Tapi, ah, tidak pada tempat dan saatnya, saya bicara tentang itu. Melakukan apa yang terbaik bisa saya lakukan untuk negeri ini, itu saja sementara yang saya lakukan. Mencintai Indonesia dengan cara kita sendiri. Dengan potensi apa saja yang ada di dalam diri.

Saya berpikir, kalau semua kita berusaha memberi yang terbaik, rasanya akan tercipta akselerasi bagi kemajuan negeri ini. Rasanya begitu. Rasanya sih... :)

++++
Ya, begitulah. Beginilah. Begonolah. Begunulah.

Tak tahu, ada yang bisa "diambil" nggak, dari posting kali ini. Yang pasti, saya sedang semangat menikmati Agustusan tahun ini.
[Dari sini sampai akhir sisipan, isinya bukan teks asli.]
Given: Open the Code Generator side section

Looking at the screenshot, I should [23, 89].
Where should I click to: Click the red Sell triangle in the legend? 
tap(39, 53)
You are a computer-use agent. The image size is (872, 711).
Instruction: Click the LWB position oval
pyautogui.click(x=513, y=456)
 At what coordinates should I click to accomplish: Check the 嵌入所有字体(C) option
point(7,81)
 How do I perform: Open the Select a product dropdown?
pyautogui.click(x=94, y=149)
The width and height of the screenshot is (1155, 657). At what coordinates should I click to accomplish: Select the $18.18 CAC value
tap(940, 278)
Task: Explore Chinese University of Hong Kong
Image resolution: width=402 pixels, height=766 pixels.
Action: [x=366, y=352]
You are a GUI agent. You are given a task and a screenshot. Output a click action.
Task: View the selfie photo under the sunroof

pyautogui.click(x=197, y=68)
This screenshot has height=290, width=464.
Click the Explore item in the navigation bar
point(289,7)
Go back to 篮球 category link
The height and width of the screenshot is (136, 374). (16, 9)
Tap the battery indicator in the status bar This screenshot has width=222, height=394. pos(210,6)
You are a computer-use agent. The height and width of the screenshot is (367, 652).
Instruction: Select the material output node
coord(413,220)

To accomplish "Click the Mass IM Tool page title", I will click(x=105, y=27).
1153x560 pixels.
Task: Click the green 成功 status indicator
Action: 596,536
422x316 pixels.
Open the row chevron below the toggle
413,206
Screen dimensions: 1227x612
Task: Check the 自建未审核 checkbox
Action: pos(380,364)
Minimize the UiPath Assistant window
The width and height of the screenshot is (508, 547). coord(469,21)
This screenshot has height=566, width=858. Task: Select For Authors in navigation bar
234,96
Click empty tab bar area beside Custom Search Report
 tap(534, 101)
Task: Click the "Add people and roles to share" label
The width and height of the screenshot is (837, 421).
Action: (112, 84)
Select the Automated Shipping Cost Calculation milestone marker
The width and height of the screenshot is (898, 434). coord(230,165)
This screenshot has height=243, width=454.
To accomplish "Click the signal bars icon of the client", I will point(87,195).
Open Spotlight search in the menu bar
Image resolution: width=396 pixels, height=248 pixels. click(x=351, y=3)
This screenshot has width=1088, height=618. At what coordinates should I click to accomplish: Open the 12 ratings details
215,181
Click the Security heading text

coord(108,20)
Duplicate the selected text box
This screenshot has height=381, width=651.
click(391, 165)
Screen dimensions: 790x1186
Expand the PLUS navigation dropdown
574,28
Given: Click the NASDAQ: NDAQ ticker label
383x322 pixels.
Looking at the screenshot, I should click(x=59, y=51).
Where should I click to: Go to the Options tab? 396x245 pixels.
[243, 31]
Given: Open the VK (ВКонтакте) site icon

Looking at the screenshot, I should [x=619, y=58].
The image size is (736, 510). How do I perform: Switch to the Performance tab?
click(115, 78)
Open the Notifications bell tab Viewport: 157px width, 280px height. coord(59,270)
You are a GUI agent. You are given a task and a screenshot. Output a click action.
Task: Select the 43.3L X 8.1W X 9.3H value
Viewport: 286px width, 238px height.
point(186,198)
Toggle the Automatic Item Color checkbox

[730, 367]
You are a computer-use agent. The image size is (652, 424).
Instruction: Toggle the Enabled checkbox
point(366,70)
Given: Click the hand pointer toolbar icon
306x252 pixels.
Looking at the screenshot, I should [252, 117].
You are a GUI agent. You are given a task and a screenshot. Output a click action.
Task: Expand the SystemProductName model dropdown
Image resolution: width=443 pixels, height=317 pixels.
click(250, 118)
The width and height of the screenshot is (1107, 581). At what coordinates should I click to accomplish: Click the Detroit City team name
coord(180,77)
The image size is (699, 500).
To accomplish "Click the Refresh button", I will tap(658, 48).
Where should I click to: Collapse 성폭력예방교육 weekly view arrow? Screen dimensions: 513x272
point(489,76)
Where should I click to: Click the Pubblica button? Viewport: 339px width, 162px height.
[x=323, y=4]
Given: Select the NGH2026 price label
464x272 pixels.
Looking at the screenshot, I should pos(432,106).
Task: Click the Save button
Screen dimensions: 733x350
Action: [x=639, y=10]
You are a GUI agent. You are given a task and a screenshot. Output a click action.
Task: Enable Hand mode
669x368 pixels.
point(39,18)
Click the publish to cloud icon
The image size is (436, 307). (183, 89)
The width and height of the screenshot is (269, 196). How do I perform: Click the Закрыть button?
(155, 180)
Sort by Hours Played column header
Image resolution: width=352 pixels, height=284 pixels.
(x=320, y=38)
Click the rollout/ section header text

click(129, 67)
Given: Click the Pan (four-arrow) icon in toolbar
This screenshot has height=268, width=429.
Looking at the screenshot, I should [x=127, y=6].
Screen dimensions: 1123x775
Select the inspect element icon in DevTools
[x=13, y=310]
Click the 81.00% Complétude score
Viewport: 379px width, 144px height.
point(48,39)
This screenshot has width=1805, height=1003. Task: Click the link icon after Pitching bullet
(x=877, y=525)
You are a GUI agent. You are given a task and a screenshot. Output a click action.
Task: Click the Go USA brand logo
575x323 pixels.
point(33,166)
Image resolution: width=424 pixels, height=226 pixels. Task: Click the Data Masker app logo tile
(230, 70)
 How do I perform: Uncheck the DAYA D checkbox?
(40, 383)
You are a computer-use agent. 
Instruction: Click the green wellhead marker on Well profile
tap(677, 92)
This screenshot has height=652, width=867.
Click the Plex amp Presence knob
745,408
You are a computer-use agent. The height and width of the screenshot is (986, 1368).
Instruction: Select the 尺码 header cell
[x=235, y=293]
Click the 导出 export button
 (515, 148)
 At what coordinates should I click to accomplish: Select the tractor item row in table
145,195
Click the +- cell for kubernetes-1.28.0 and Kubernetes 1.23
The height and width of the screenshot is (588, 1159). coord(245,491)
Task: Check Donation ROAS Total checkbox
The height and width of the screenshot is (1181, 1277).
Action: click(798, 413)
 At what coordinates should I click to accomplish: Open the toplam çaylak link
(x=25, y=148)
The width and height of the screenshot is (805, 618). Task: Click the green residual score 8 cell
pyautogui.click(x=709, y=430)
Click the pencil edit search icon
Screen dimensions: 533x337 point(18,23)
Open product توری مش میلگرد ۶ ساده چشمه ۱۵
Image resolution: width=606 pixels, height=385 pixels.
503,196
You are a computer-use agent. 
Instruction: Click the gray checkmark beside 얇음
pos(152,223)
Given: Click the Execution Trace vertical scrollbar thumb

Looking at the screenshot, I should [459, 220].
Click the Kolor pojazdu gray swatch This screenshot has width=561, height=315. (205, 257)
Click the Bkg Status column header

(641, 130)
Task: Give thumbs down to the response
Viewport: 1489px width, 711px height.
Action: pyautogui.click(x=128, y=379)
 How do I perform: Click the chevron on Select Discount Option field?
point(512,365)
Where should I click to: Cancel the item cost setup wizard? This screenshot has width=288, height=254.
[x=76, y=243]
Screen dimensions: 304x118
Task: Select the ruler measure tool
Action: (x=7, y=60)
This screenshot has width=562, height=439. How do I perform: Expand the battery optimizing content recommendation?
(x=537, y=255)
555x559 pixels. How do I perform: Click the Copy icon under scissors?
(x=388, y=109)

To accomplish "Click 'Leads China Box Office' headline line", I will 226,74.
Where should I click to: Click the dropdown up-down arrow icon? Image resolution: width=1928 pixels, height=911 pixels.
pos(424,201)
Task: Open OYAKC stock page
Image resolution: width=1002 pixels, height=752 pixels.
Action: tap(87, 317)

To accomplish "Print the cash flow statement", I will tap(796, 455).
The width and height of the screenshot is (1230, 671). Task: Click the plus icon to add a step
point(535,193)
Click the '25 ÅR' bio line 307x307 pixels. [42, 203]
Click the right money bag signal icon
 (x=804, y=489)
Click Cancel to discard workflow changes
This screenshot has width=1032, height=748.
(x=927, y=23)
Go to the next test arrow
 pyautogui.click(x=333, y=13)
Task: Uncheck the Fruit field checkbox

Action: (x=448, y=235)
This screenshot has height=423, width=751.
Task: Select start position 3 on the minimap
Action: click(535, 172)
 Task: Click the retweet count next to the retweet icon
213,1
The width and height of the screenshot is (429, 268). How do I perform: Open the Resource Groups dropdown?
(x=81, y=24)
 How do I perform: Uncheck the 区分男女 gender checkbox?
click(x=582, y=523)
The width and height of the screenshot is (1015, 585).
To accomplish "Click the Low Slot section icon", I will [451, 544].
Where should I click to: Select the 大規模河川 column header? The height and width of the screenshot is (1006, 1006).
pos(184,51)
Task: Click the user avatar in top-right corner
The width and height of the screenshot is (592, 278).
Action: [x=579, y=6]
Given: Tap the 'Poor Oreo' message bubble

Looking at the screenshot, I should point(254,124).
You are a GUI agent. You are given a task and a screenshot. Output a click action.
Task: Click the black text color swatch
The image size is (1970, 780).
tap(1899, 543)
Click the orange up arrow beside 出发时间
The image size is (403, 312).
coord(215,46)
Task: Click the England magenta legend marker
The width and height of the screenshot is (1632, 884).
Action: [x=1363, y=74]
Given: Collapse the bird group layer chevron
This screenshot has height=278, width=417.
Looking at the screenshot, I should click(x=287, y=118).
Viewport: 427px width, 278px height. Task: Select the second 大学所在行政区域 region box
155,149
Semoga, itu pula yang akan kembali saya rasakan tahun-tahun mendatang. Amien.

Tabik. Kepareng. Saya mau badminton dulu...

Hidup Blok B! Hidup RT 09! Hidup RW 05! Hidup Rawasari! Hidup Jakarta Pusat! Hidup DKI Jakarta! HIDUP INDONESIA!

(Lhah, kok jadi berpikir "individual" dan "kedaerahan" lagi sih?! Hehe...)


Salam Agustusan,

Fajar S Pramono


Note :
Bicara tentang "kebangsaan", ada 2 buku bagus tentang pemimpin-pemimpin kita :

1)
Harus Bisa!; Seni Memimpin Ala SBY; Catatan Harian Dr. Dino Patti Jalal, Red & White Publishing, 2008.
Isinya tentang kisah-kisah di balik pengambilan keputusan oleh SBY sebagai pemimpin negeri.


2)
The True Life of Habibie; Cerita di Balik Kesuksesan, karya A. Makmur Makka, Pustaka IIman, 2008.
Yang ini semacam "biografi" mantan Presiden Habibie. Di sana ada kisah tentang prinsip-prinsip hidup Habibie, pandangan kebangsaan dan eksistensinya dalam dunia teknologi.

Keduanya bagus, dan menurut saya, bisa meningkatkan citarasa kebangsaan kita.
Mari kita baca bersama. Nggak tebal kok, masing-masing "hanya" 417 dan 456 halaman, di luar indeks, prolog dan epilog! :)

3 komentar:

Namanya juga wakil Mas (awak karo sikil) wajar....bahkan sangat wajar, wong gak punya Kepala jadinya gak pernah bisa mikir kata orang jawa gak duwe "otek" beda dengan MP lho MP bukan wakil tp Manajer Pemasaran...... :-)

 

Wah, baru ngeh arti "wakil" itu, hehe...

Tapi, manajer pemasaran juga punya arti lho!
Mana = endi, akhiran "er" itu berarti "pelaku"-nya.

Jadi, setelah melakukan "pemasaran", ia bertanya, "Mana, mana?" alias "Endi, endi?"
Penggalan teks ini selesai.